Accurate assessment of the risk of mortality following a cirrhosis-related admission can enable health-care providers to identify high-risk patients and modify treatment plans to decrease the risk of mortality.
Methods
We developed a post-discharge mortality prediction model for patients with a cirrhosis-related admission using a population of 314,292 patients who received care either at Massachusetts General Hospital (MGH) or Brigham and Women’s Hospital (BWH) between 1992 and 2010. We extracted 68 variables from the electronic medical records (EMRs), including demographics, laboratory values, diagnosis codes, and medications. We then used a regularized logistic regression to select the most informative variables and created a risk score that comprises the selected variables. To evaluate the potential for generalizability of our score, we applied it on all cirrhosis-related admissions between 2010 and 2015 at an independent EMR data source of more than 18 million patients, pooled from different health-care systems with EMRs. We calculated the areas under the receiver operating characteristic curves (AUROCs) to assess prediction performance.
Results
We identified 4,781 cirrhosis-related admissions at MGH/BWH hospitals, of which 778 resulted in death within 90 days of discharge. Nine variables were the most effective predictors for 90-day mortality, and these included all MELD-Na’s components, as well as albumin, total cholesterol, white blood cell count, age, and length of stay. Applying our nine-variable risk score (denoted as “MELD-Plus”) resulted in an improvement over MELD and MELD-Na scores in several prediction models. On the MGH/BWH 90-day model, MELD-Plus improved the performance of MELD-Na by 11.4% (0.78 [95% CI, 0.75–0.81] versus 0.70 [95% CI, 0.66–0.73]).
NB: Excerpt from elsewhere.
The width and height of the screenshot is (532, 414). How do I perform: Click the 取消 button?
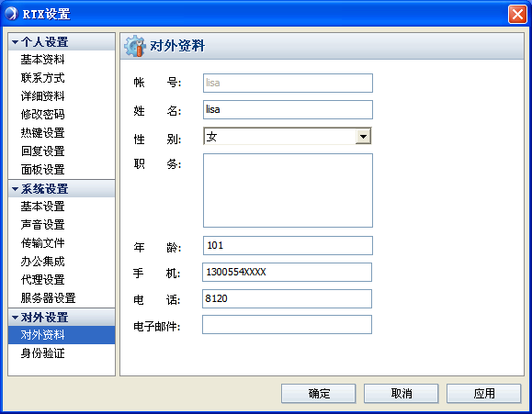(x=401, y=393)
In the MGH/BWH approximate 1-year model, MELD-Plus improved the performance of MELD-Na by 8.3% (0.78 [95% CI, 0.76–0.79] versus 0.72 [95% CI, 0.71–0.73]). Performance improvement was similar when the novel MELD-Plus risk score was applied to an independent database; when considering 24,042 cirrhosis-related admissions, MELD-Plus improved the performance of MELD-Na by 16.9% (0.69 [95% CI, 0.69–0.70] versus 0.59 [95% CI, 0.58–0.60]).
Conclusions
We developed a new risk score, MELD-Plus that accurately stratifies the short-term mortality of patients with established cirrhosis, following a hospital admission. Our findings demonstrate that using a small set of easily accessible structured variables can help identify novel predictors of outcomes in cirrhosis patients and improve the performance of widely used traditional risk scores.